Q&A with Michelle Moriarty Witt, copy editor turned PIO

Michelle Moriarty Witt is a public information specialist in Mecklenburg County, N.C. Before going into public relations, she was a copy editor at The News & Observer in Raleigh, The Fayetteville Observer and The Duluth News Tribune in Minnesota. She is an active member of the American Copy Editors Society. In this Q&A, Witt discusses her transition from the copy desk to PR.

Q. Describe your job. What’s your typical day?

A. I arrive at work between 8 a.m. and 9 a.m. — an unwelcome change from my copy editor hours. I turn on the TV to follow broadcast news and read the newspaper. I look for mentions of the county and the departments I serve in particular, and make sure that stories are accurate. I also look for bigger news that might have local implications. An example of this would be the recent Chinese drywall controversy, which raised questions about how Code Enforcement addresses quality of building materials.

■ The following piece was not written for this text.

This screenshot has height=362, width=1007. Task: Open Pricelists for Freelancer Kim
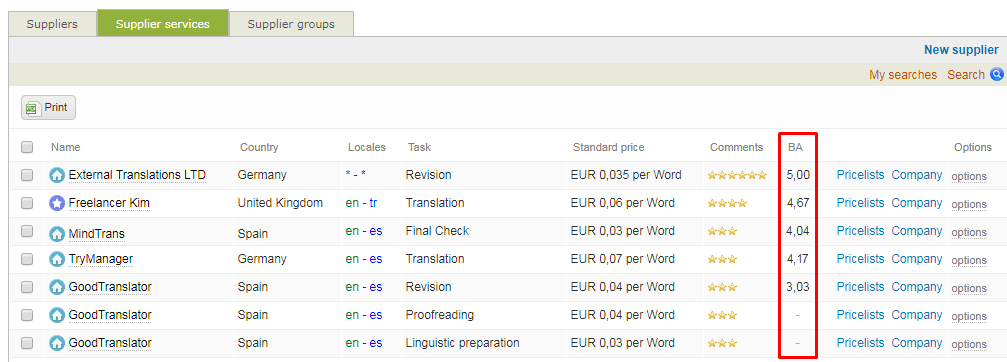coord(861,203)
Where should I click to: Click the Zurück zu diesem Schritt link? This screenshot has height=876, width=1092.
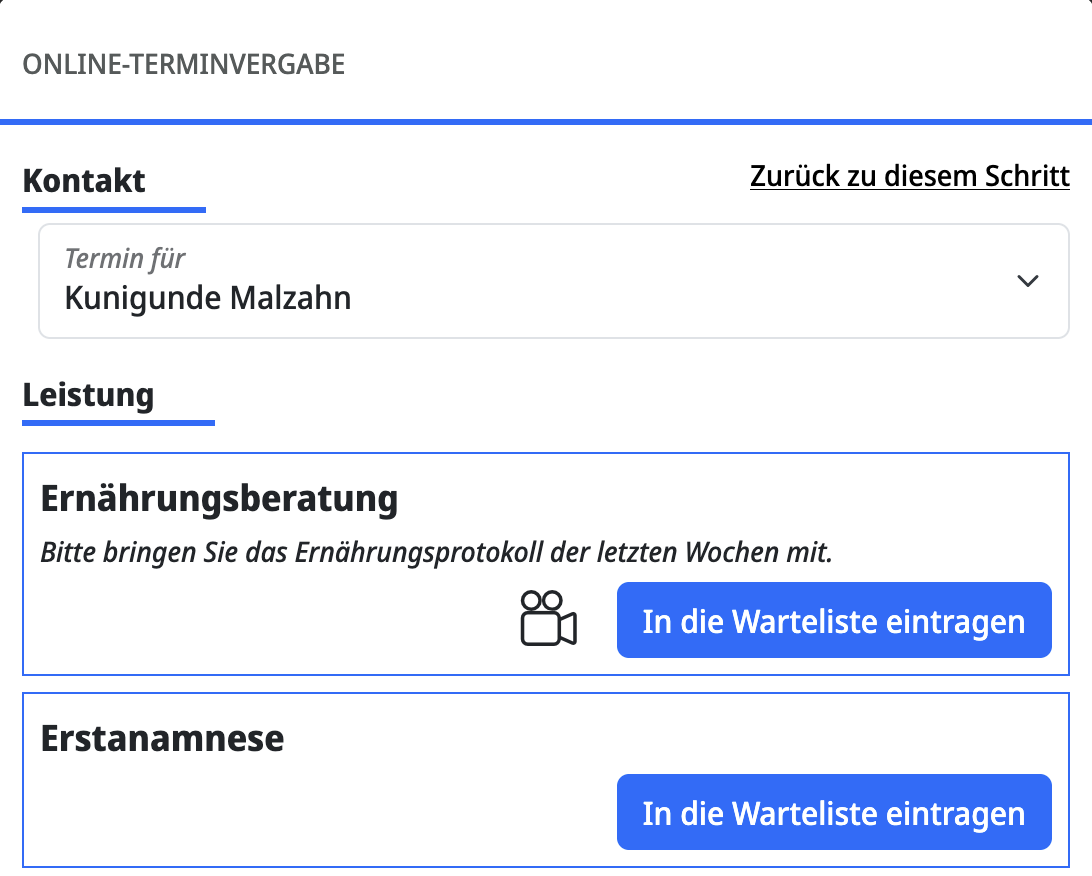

From there, I’ll spend some time writing news releases or editing those of my co-workers. Usually, I have meetings a few times per week, where I trade updates with my “client” departments. These meetings give me the chance to ask questions about programs that have until this point only been described in bureaucratic lingo.

The rest of the time I work on projects such as brochures, fliers and Web site content. I write and edit stories for an employee magazine. I also help arrange news conferences by calling members of the media and assembling talking points.

Q. How has your editing background helped you in your current job?

A. It’s been enormously useful. Beyond the day-to-day writing and editing duties, I serve as an informal consultant for other PIOs on matters of grammar, style and taste. Many of my colleagues are former journalists, but few have an editing background.

I also devote a lot of time to wading through long mumbo-jumbo memos and translating them into plain English for various purposes. So I ask a lot of people with engineering backgrounds the same question I once asked reporters: “What do you mean by this?” Once they boil it down and I get the idea, I can begin to express government-ese in terms that residents can understand.

Q. You have a master’s degree in rhetoric and composition. How have you seen what you learned in graduate school play out in the workplace?

A. My graduate work gave me a greater comfort level and confidence in the use of language because I think more actively about the implications of a particular word. Whether I’m writing a short e-mail to a coworker or a news release on a touchy subject, I’m thinking about how my words might be interpreted.

More importantly, grad school taught me more about dealing with people. Pogoing between students and administrators gave me a greater awareness of how I had to adjust my approach based on my audience. Now I am accountable among my fellow PIOs, the media and the bureaucrats I serve. I have to communicate with each group differently in words, tone and medium to get what I need in order to do my job well. It’s a challenge I’d be less prepared for without a teaching and scholarly background.

Q. What advice do you have for copy editors seeking to move into public relations?

A. I think the biggest task is crafting a resume that isn’t written in newsroom terms for a newsroom audience. People outside newspapers don’t know, and don’t care, what a slot editor is. I’m not even sure they register page design and wire editing. They do care about deadlines, project management, training ability and — the big one — people skills. They also value speaking and writing ability, and they’ll want to know why you want the job. PR people know about the state of the newspaper industry and aren’t unsympathetic, but it helps to have another reason. Does the employer’s mission speak to you? Is the subject matter interesting?

It’s not so much about dismissing everything you’ve done. It’s more about taking what you’ve done and making it look instantly awesome to someone who isn’t familiar with what you do — and making you look instantly adaptable to a new field that, regardless, has many similarities to the old one.